»»

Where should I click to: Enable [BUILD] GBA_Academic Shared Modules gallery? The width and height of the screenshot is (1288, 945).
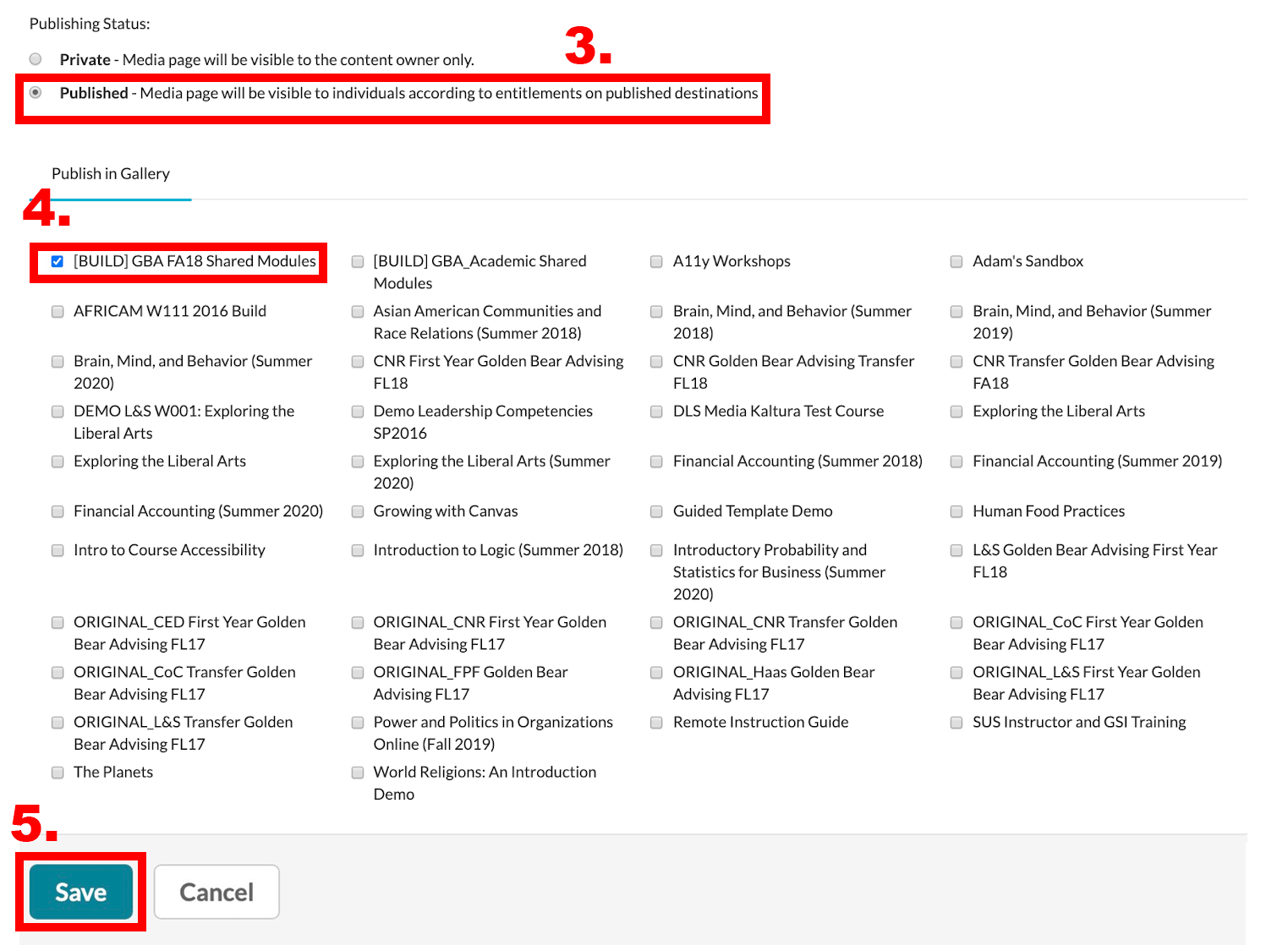point(357,261)
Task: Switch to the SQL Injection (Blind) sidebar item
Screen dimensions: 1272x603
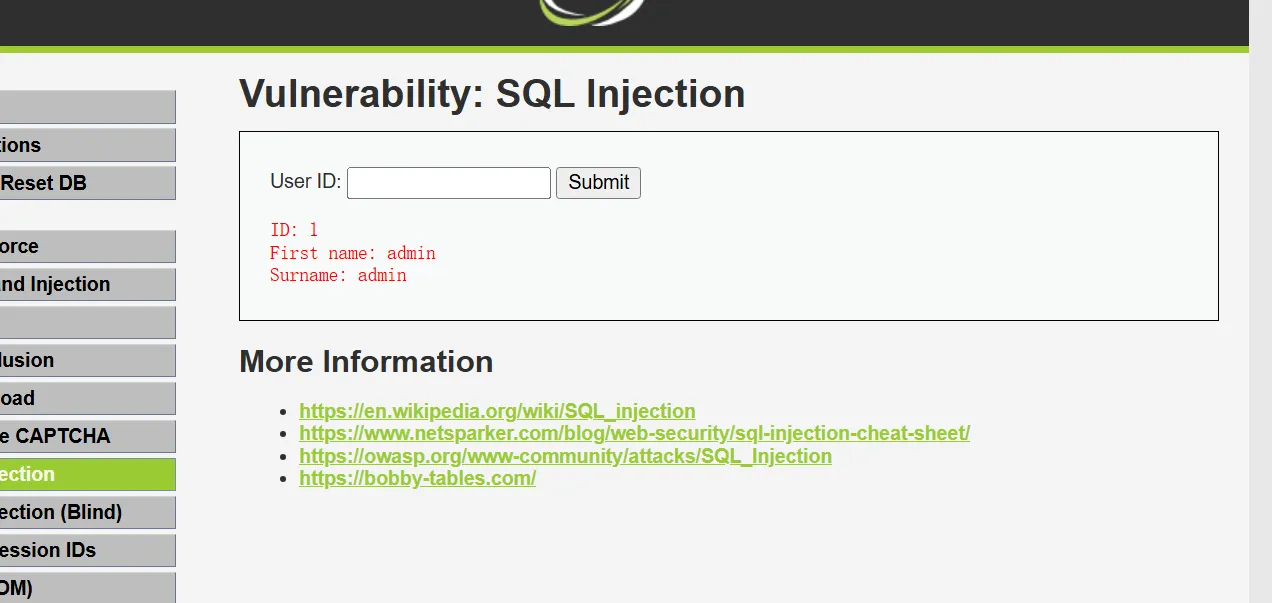Action: click(87, 513)
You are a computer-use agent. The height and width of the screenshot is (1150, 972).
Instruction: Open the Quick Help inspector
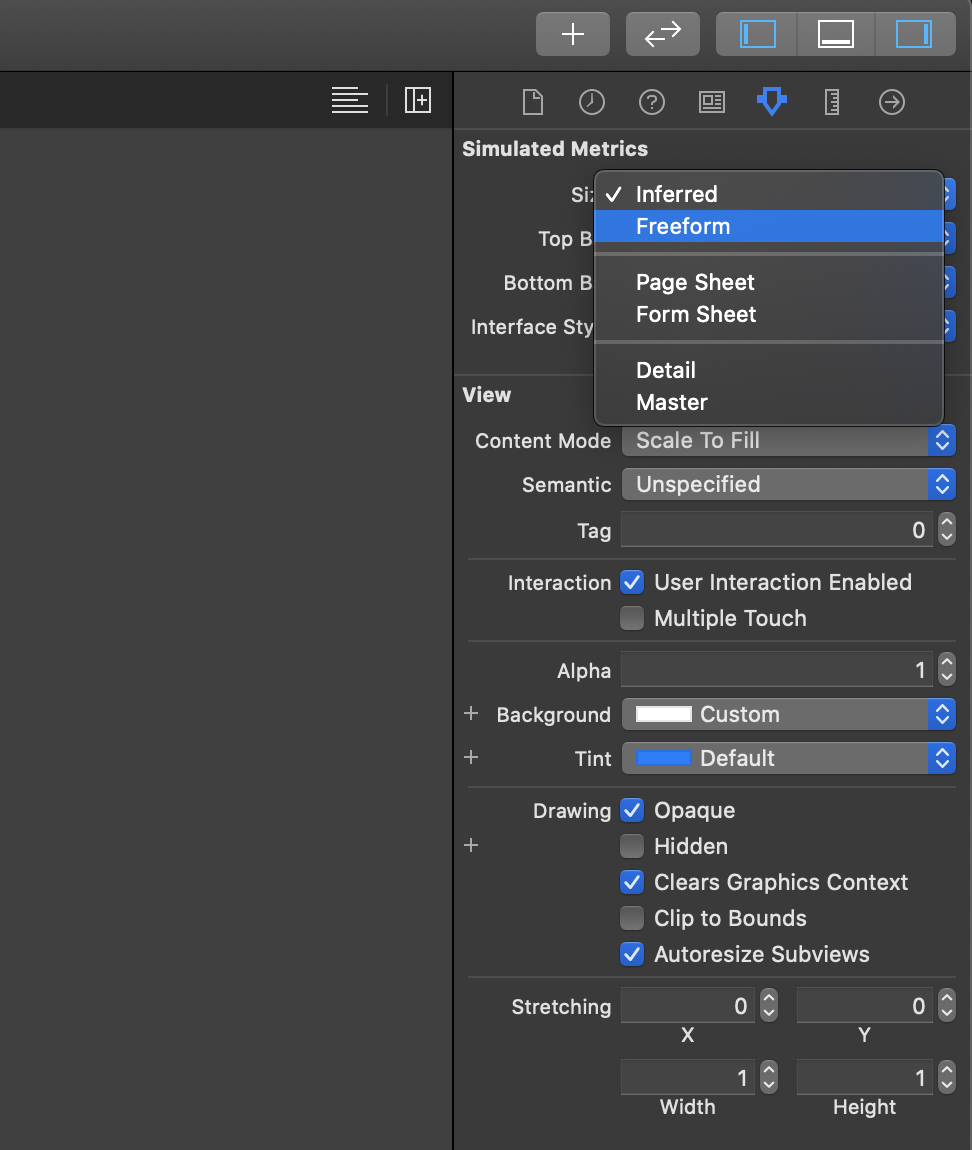pyautogui.click(x=652, y=101)
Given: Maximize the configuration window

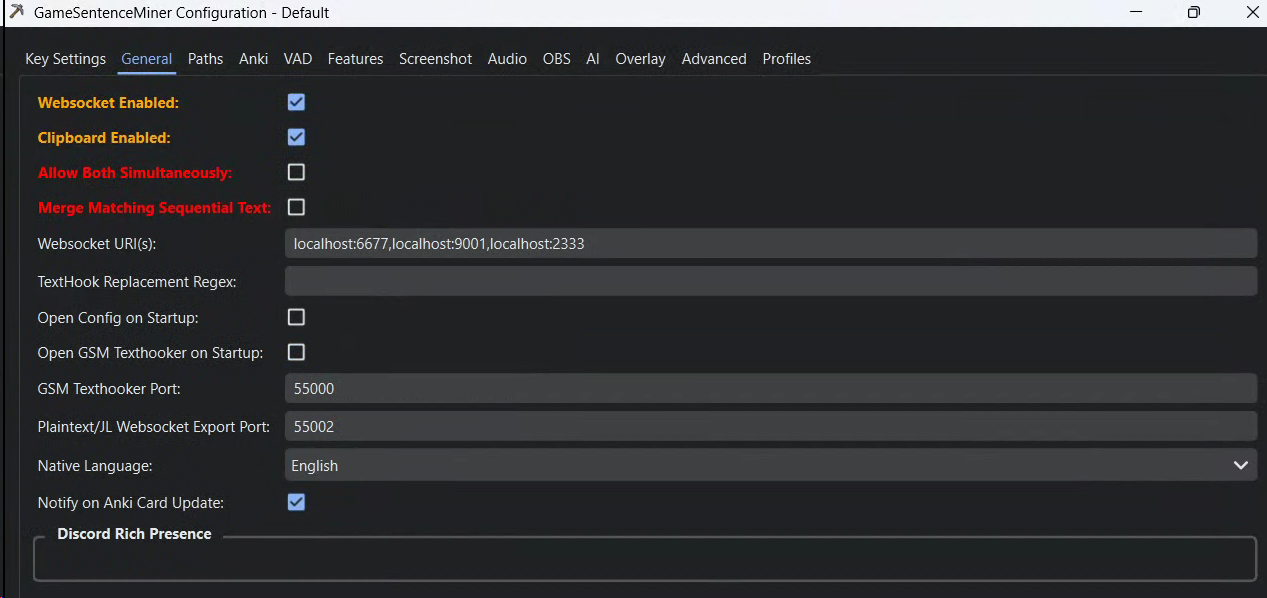Looking at the screenshot, I should [1194, 13].
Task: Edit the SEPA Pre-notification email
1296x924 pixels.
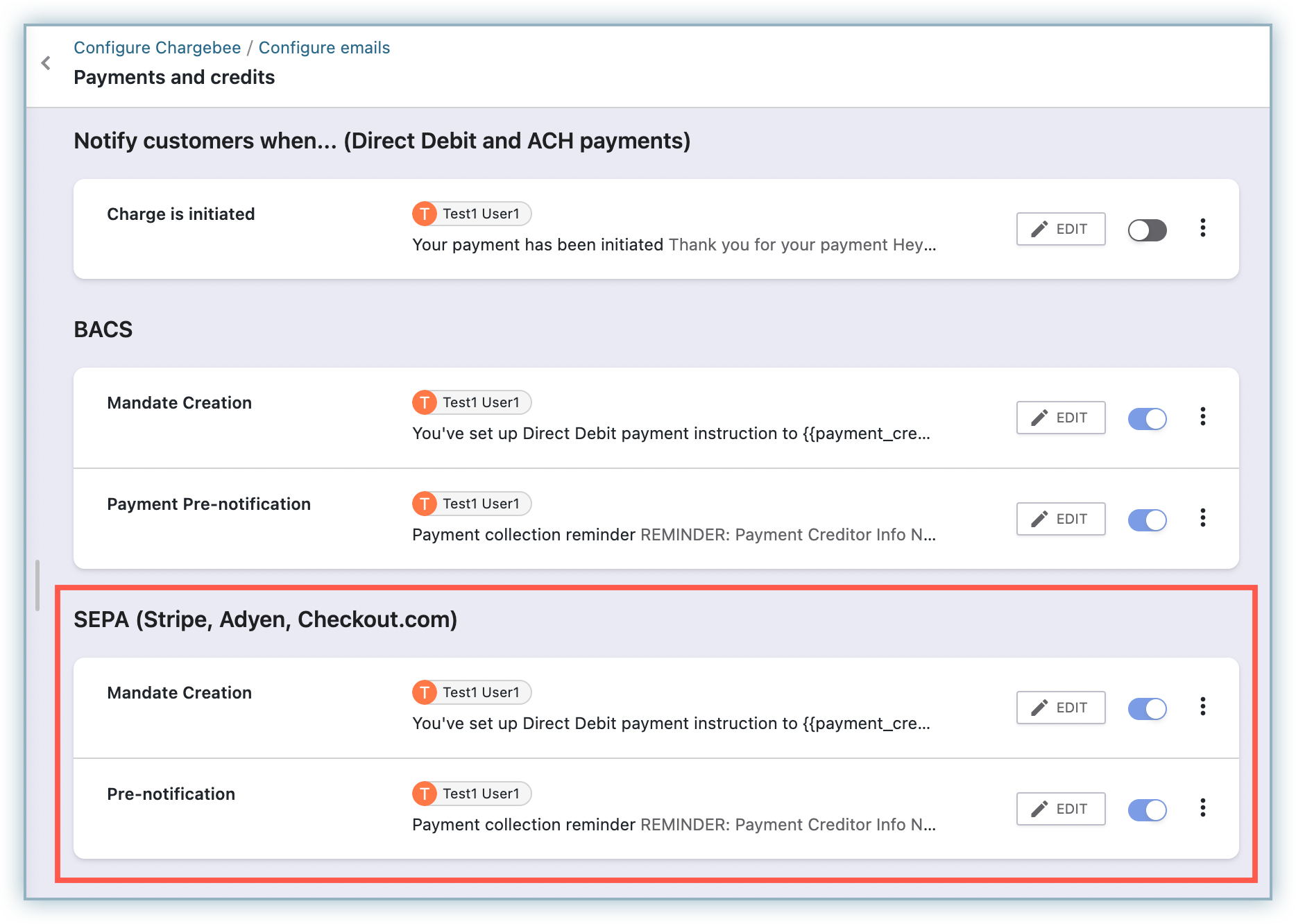Action: (x=1060, y=809)
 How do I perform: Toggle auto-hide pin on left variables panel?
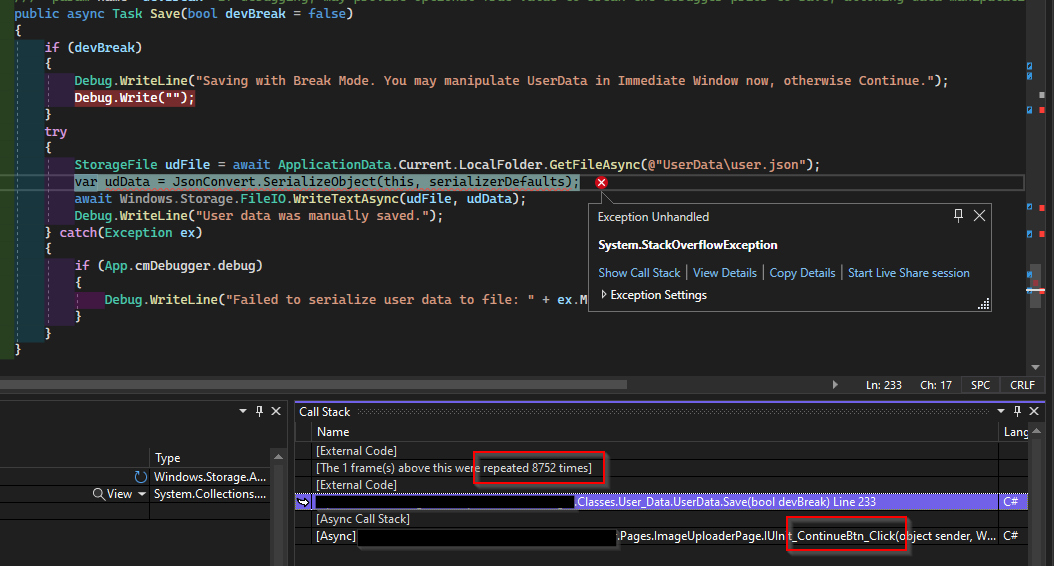click(x=260, y=411)
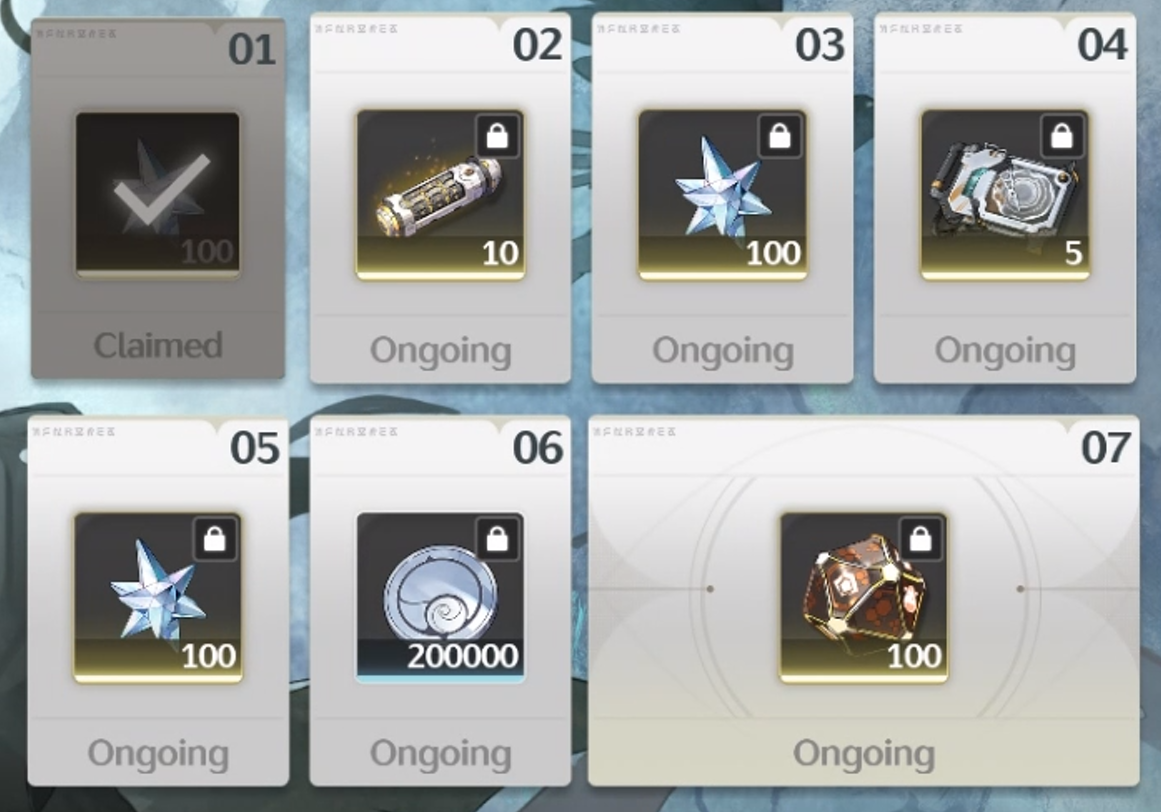Click the lock icon on day 06 reward
Viewport: 1161px width, 812px height.
click(x=498, y=539)
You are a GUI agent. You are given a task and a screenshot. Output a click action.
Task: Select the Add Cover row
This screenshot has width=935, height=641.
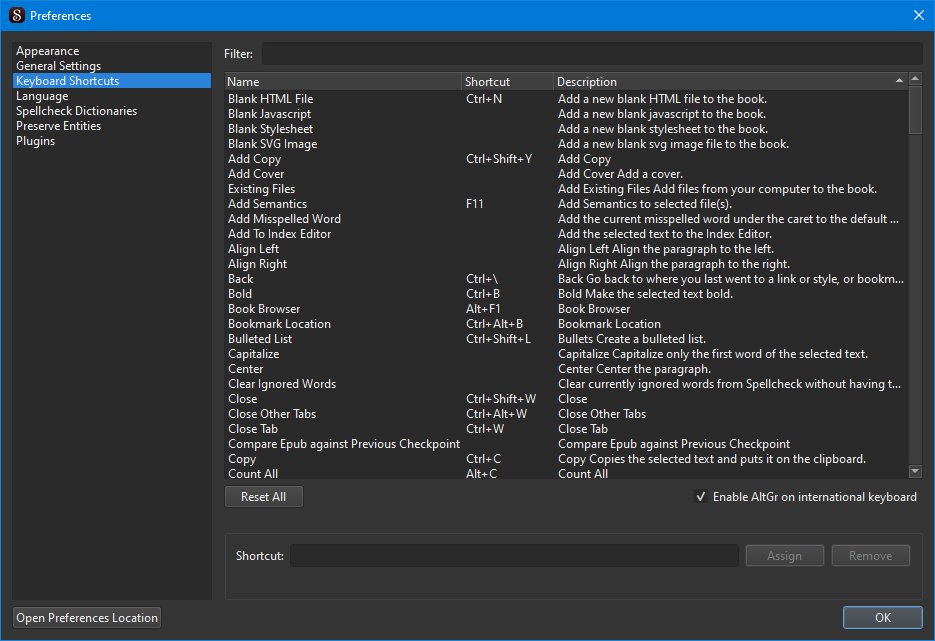[256, 174]
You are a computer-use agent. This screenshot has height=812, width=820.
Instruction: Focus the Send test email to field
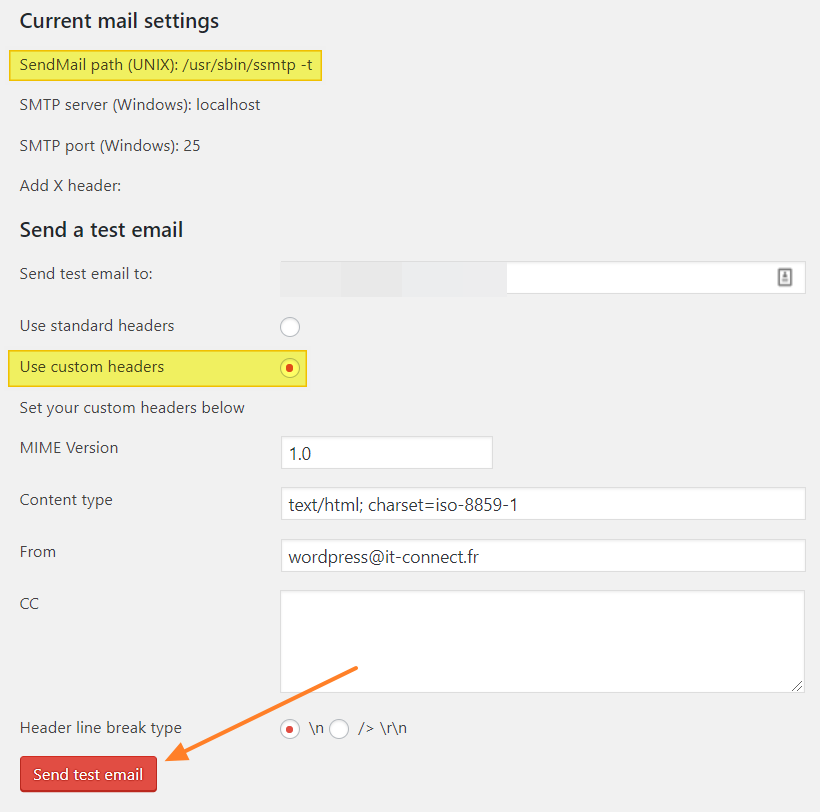click(x=640, y=278)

««

→ STATED TASK
Render every line of the records above as a JSON list of strings, one string per line, leaving out blank lines and the pictures.

→ SOLUTION TO THIS TASK
[
  "Where should I click to: Enable [BUILD] GBA_Academic Shared Modules gallery? The width and height of the screenshot is (1288, 945).",
  "point(357,261)",
  "Task: Switch to the SQL Injection (Blind) sidebar item",
  "Screen dimensions: 1272x603",
  "Action: click(87, 513)",
  "You are a computer-use agent. The height and width of the screenshot is (1150, 972).",
  "Instruction: Open the Quick Help inspector",
  "pyautogui.click(x=652, y=101)",
  "Given: Maximize the configuration window",
  "Looking at the screenshot, I should [1194, 13].",
  "Task: Edit the SEPA Pre-notification email",
  "1296x924 pixels.",
  "Action: (x=1060, y=809)",
  " How do I perform: Toggle auto-hide pin on left variables panel?",
  "click(x=260, y=411)",
  "Click the lock icon on day 06 reward",
  "Viewport: 1161px width, 812px height.",
  "click(x=498, y=539)",
  "You are a GUI agent. You are given a task and a screenshot. Output a click action.",
  "Task: Select the Add Cover row",
  "This screenshot has width=935, height=641.",
  "[256, 174]",
  "You are a computer-use agent. This screenshot has height=812, width=820.",
  "Instruction: Focus the Send test email to field",
  "click(x=640, y=278)"
]